Helge, Judy, Bruce and Charlie speaking at the Origin Media Provenance Summit in October 2024.
In October 2024, 70 people representing 30 organisations from 15 countries across four continents gathered at the BBC building in Salford to join the Origin Media Provenance Seminar. The seminar was organised by BBC R&D with partners from Media Cluster Norway(MCN) in Bergen.
Media provenance is a way to record digitally signed information about the provenance of imagery, video and audio – information (or signals) that shows where a piece of media has come from and how it’s been edited. Like an audit trail or a history, these signals are called ‘content credentials’, and are developed as an open standard by the C2PA (Coalition for Content Provenance and Authenticity).
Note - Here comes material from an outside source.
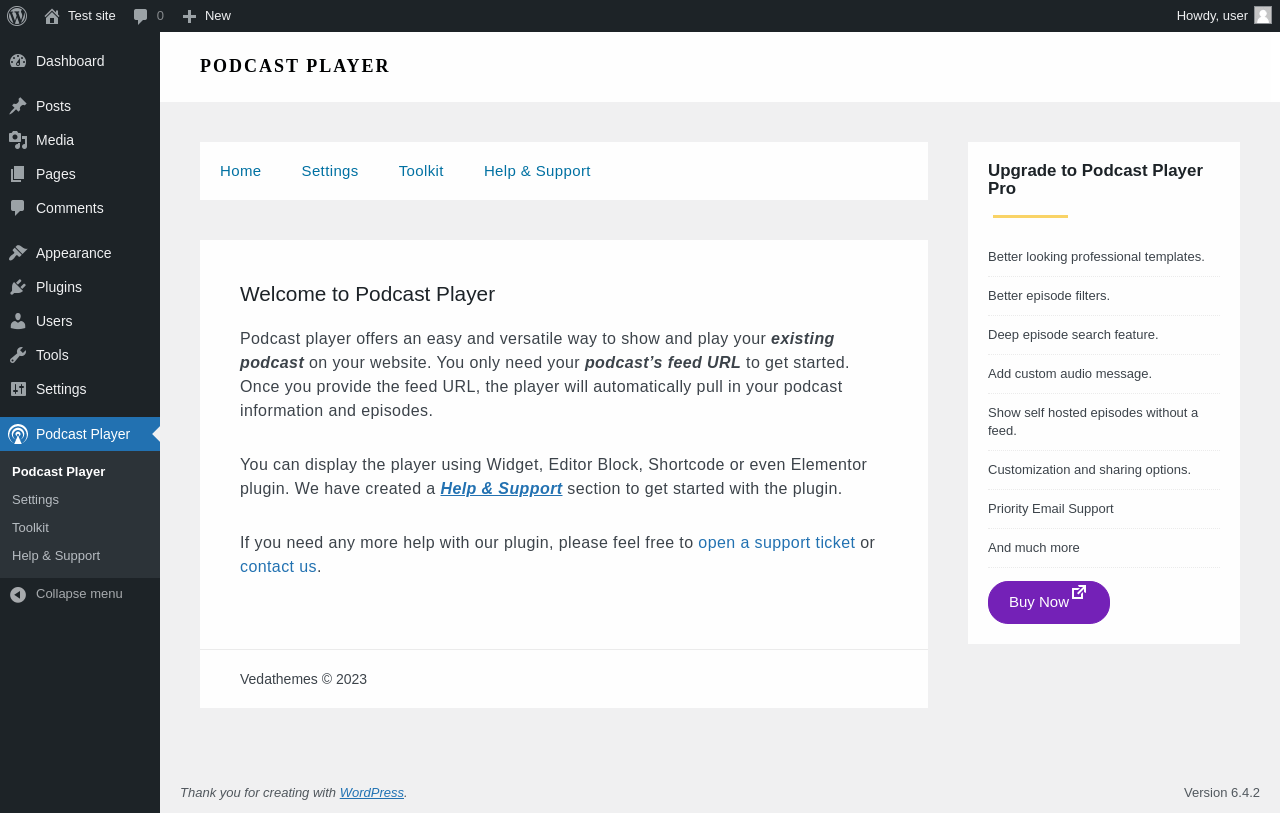Click the Plugins plug icon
Content credentials have just been selected by Time magazine as one of their ‘Best Inventions of 2024’.
Attendees came from all over the world, including the US, Japan, all over Europe, and also sub-Saharan Africa.
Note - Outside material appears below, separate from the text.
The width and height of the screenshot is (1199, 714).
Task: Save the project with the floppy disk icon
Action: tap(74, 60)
According to the BBC blog post:
In order for news organisations to show their consumers that they really are looking at some content from the real “BBC”, content credentials use the same technology as websites – digital certificates – to prove who signed it. The International Press Telecommunications Council (IPTC) has created a programme called “Origin Verified News Publishers”, which allows news organisations to register to get their identity checked. Once their ID has been verified, they can get a certificate, which gives consumers assurance that the content certifiably comes from the organisation they have chosen to trust.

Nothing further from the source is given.